FutureVuls API Rate Limiting#

FutureVuls has implemented API rate limiting.

Background#

Many of our customers use the FutureVuls API. However, in some cases, concentrated access from a small number of sources can affect the response time of the entire system.

To maintain stable service performance and ensure a smooth experience for all our customers, we have introduced API rate limiting.

Rate Limit Specifications#

Rate Limit Restrictions#

flowchart TD
    A[API request] --> B{IP address limit<br>exceeds 200 req/min?}
    B -- Yes --> C[429 Too Many Requests]
    B -- No --> D{API token limit<br>exceeds 20 req/min?}
    D -- Yes --> C
    D -- No --> E[Request succeeds]
  • A limit of 20 requests/minute is applied per API token.
  • A limit of 200 requests/minute is applied per IP address.

Rate limit restrictions are not strict

Neither the token nor the IP address limits are strict.
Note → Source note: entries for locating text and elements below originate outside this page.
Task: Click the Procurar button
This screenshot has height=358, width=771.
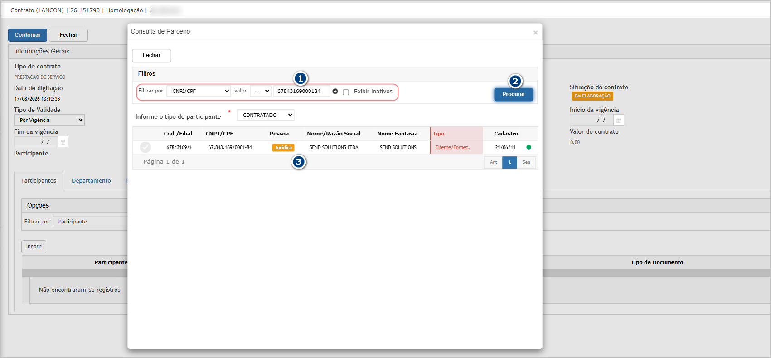Action: [x=514, y=94]
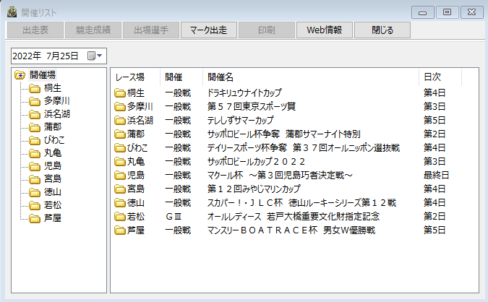Screen dimensions: 488x302
Task: Open Web情報 from the toolbar
Action: coord(324,30)
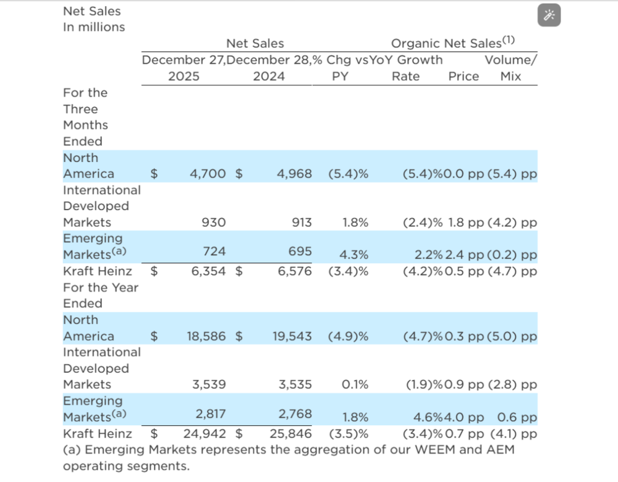Screen dimensions: 618x482
Task: Click the 6,354 Kraft Heinz quarterly total
Action: (208, 271)
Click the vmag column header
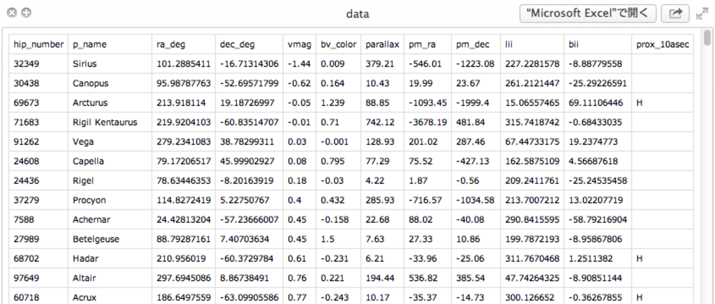 click(299, 45)
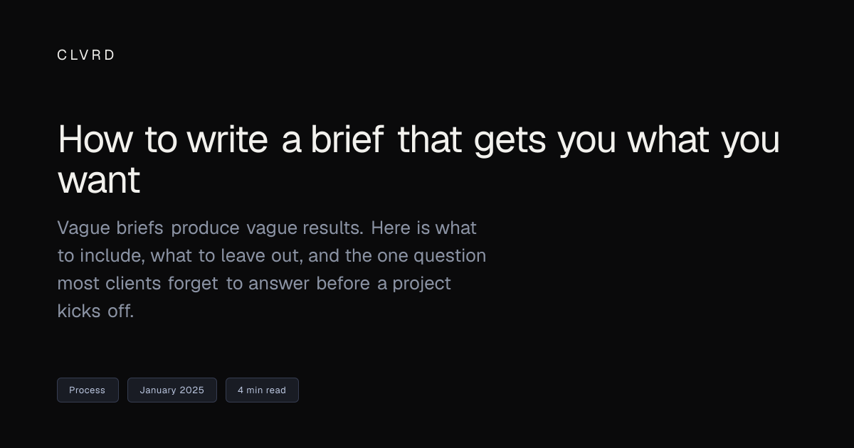The width and height of the screenshot is (854, 448).
Task: Click the words 'kicks off.' in the subtitle
Action: tap(95, 311)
The limit is applied when it is determined that "20 requests/minute" has been exceeded for a sustained period.

For example, with the token limit, you may be able to make about 30-40 requests before the rate limit is triggered.

Rate Limit Example#

Here is an example of rate limiting, assuming strict enforcement of the request limit. (Please note that in reality, the number of requests before the limit is triggered may vary.)

  • Environment:
    • IP Address: 192.0.2.1 (Global IP)
    • Token in use: Token_A
  • API Usage:
    • 30 requests sent in one minute
  • Result:
    • The first 20 requests will succeed.
    • The subsequent 10 requests (from the 21st onwards) will return an error.
  • Reason:
    • The total number of requests from the IP address (30) is under the IP limit (200).
    • However, since the number of requests from Token_A exceeded its limit (20), the excess requests are blocked.

Response When Rate Limited#

When the token-based rate limit is exceeded, the error response is as follows.

  • Status Code: 429 Too Many Requests
  • Response Header:
    • x-ratelimit-limit: 20
  • Response Body:

    {
    "error" : "You have exceeded the token-based rate limit of 20 requests per minute."
    }
    

Time Until the Rate Limit is Lifted#

Once the rate limit is triggered, it is lifted after approximately one minute. (This is not an exact time.)

How to Avoid Rate Limiting#

Here are some ways to avoid being rate-limited.

Method 1: Utilize APIs for fetching multiple items at once#

The following APIs allow you to fetch specific items in batches. By using these APIs, you can avoid making a large number of requests to fetch vulnerability or task details individually.

  • Task Comments: Batch Get Task Comments API (GET /v1/taskComments)
  • Bulk Task Update: Bulk Task Update API (PUT /v1/tasks)
    • You can specify multiple task IDs to update their statuses or priorities in bulk (up to 1,000 tasks).
  • Vulnerability Information: Get Group Set Vulnerability Information API (GET /v1/groupSet/cveVulnInfos)

Method 2: Introduce a sleep delay#

When executing API calls consecutively, you can reduce the risk of hitting the rate limit by introducing an appropriate wait time (sleep) between requests.

Implementation Example#

  • Introduce a sleep after each request to stay under the 20 requests/minute per API token and 200 requests/minute per IP address limits.
  • Add a status code check for each API response. If the status code is 429, add a delay to bring your request rate below 20 requests/minute (e.g., about 5 seconds per request).